- [About this exercise] Could you output the complete listing given below exactly?
━━ Record extracts ━━
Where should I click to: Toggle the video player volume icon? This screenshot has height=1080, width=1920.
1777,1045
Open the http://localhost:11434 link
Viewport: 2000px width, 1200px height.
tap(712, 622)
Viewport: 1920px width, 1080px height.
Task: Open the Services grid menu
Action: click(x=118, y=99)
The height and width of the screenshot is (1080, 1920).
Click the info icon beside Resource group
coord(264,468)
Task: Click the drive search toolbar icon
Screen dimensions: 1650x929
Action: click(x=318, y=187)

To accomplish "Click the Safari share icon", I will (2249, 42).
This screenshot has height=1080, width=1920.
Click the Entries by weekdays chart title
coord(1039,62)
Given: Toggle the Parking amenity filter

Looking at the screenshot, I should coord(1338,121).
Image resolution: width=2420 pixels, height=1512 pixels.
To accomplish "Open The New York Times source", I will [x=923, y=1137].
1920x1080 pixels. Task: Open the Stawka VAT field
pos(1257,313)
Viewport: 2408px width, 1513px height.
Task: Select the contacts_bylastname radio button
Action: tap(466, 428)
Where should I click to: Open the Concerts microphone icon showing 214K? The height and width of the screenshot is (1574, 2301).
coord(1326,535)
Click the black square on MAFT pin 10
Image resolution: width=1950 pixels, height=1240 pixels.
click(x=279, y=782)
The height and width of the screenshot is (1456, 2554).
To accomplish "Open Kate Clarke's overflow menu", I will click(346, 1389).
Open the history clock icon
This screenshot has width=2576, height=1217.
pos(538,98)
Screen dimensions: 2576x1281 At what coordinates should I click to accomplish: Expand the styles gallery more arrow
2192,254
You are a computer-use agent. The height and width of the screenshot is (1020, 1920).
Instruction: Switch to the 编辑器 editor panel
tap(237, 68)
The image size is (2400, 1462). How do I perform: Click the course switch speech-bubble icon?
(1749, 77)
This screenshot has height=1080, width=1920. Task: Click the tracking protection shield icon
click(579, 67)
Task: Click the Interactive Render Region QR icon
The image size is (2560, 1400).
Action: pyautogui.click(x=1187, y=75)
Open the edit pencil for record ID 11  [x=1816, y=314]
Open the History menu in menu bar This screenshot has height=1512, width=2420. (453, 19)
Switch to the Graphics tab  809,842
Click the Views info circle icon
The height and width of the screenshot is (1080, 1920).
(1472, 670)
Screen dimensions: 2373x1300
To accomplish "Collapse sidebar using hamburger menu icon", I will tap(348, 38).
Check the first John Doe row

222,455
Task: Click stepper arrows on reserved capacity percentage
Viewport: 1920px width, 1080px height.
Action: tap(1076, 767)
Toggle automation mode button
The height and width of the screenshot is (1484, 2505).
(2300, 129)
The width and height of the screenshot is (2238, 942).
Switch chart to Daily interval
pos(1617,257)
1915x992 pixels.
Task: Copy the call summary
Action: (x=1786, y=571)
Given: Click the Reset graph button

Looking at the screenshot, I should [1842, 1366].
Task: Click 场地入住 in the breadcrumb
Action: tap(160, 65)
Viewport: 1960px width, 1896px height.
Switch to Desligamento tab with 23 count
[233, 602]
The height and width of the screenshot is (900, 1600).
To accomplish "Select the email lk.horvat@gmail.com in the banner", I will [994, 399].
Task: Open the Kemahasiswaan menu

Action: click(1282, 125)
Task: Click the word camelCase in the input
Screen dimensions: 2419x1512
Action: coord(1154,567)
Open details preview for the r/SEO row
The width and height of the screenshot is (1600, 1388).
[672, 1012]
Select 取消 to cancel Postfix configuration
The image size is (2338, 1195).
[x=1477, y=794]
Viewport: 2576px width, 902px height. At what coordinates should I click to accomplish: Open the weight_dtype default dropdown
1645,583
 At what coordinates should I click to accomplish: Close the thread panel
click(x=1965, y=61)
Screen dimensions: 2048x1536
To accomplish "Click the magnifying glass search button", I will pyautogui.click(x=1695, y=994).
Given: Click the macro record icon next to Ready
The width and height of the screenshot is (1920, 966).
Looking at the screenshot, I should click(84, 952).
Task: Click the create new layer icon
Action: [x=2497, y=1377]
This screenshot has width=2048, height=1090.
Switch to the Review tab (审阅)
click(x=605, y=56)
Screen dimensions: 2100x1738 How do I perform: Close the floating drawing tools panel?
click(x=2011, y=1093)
━━━
- [Your response]
Where should I click to: Toggle the video player volume icon? This screenshot has height=1080, width=1920.
1777,1045
Open the http://localhost:11434 link
Viewport: 2000px width, 1200px height.
tap(712, 622)
Viewport: 1920px width, 1080px height.
Task: Open the Services grid menu
Action: click(x=118, y=99)
The height and width of the screenshot is (1080, 1920).
Click the info icon beside Resource group
coord(264,468)
Task: Click the drive search toolbar icon
Screen dimensions: 1650x929
Action: click(x=318, y=187)

To accomplish "Click the Safari share icon", I will (2249, 42).
This screenshot has height=1080, width=1920.
Click the Entries by weekdays chart title
coord(1039,62)
Given: Toggle the Parking amenity filter

Looking at the screenshot, I should coord(1338,121).
Image resolution: width=2420 pixels, height=1512 pixels.
To accomplish "Open The New York Times source", I will [x=923, y=1137].
1920x1080 pixels. Task: Open the Stawka VAT field
pos(1257,313)
Viewport: 2408px width, 1513px height.
Task: Select the contacts_bylastname radio button
Action: tap(466, 428)
Where should I click to: Open the Concerts microphone icon showing 214K? The height and width of the screenshot is (1574, 2301).
coord(1326,535)
Click the black square on MAFT pin 10
Image resolution: width=1950 pixels, height=1240 pixels.
click(x=279, y=782)
The height and width of the screenshot is (1456, 2554).
To accomplish "Open Kate Clarke's overflow menu", I will click(346, 1389).
Open the history clock icon
This screenshot has width=2576, height=1217.
pos(538,98)
Screen dimensions: 2576x1281 At what coordinates should I click to accomplish: Expand the styles gallery more arrow
2192,254
You are a computer-use agent. The height and width of the screenshot is (1020, 1920).
Instruction: Switch to the 编辑器 editor panel
tap(237, 68)
The image size is (2400, 1462). How do I perform: Click the course switch speech-bubble icon?
(1749, 77)
This screenshot has height=1080, width=1920. Task: Click the tracking protection shield icon
click(579, 67)
Task: Click the Interactive Render Region QR icon
The image size is (2560, 1400).
Action: pyautogui.click(x=1187, y=75)
Open the edit pencil for record ID 11  [x=1816, y=314]
Open the History menu in menu bar This screenshot has height=1512, width=2420. (453, 19)
Switch to the Graphics tab  809,842
Click the Views info circle icon
The height and width of the screenshot is (1080, 1920).
(1472, 670)
Screen dimensions: 2373x1300
To accomplish "Collapse sidebar using hamburger menu icon", I will tap(348, 38).
Check the first John Doe row

222,455
Task: Click stepper arrows on reserved capacity percentage
Viewport: 1920px width, 1080px height.
Action: tap(1076, 767)
Toggle automation mode button
The height and width of the screenshot is (1484, 2505).
(2300, 129)
The width and height of the screenshot is (2238, 942).
Switch chart to Daily interval
pos(1617,257)
1915x992 pixels.
Task: Copy the call summary
Action: (x=1786, y=571)
Given: Click the Reset graph button

Looking at the screenshot, I should [1842, 1366].
Task: Click 场地入住 in the breadcrumb
Action: tap(160, 65)
Viewport: 1960px width, 1896px height.
Switch to Desligamento tab with 23 count
[233, 602]
The height and width of the screenshot is (900, 1600).
To accomplish "Select the email lk.horvat@gmail.com in the banner", I will [994, 399].
Task: Open the Kemahasiswaan menu

Action: click(1282, 125)
Task: Click the word camelCase in the input
Screen dimensions: 2419x1512
Action: coord(1154,567)
Open details preview for the r/SEO row
The width and height of the screenshot is (1600, 1388).
[672, 1012]
Select 取消 to cancel Postfix configuration
The image size is (2338, 1195).
[x=1477, y=794]
Viewport: 2576px width, 902px height. At what coordinates should I click to accomplish: Open the weight_dtype default dropdown
1645,583
 At what coordinates should I click to accomplish: Close the thread panel
click(x=1965, y=61)
Screen dimensions: 2048x1536
To accomplish "Click the magnifying glass search button", I will pyautogui.click(x=1695, y=994).
Given: Click the macro record icon next to Ready
The width and height of the screenshot is (1920, 966).
Looking at the screenshot, I should click(84, 952).
Task: Click the create new layer icon
Action: [x=2497, y=1377]
This screenshot has width=2048, height=1090.
Switch to the Review tab (审阅)
click(x=605, y=56)
Screen dimensions: 2100x1738 How do I perform: Close the floating drawing tools panel?
click(x=2011, y=1093)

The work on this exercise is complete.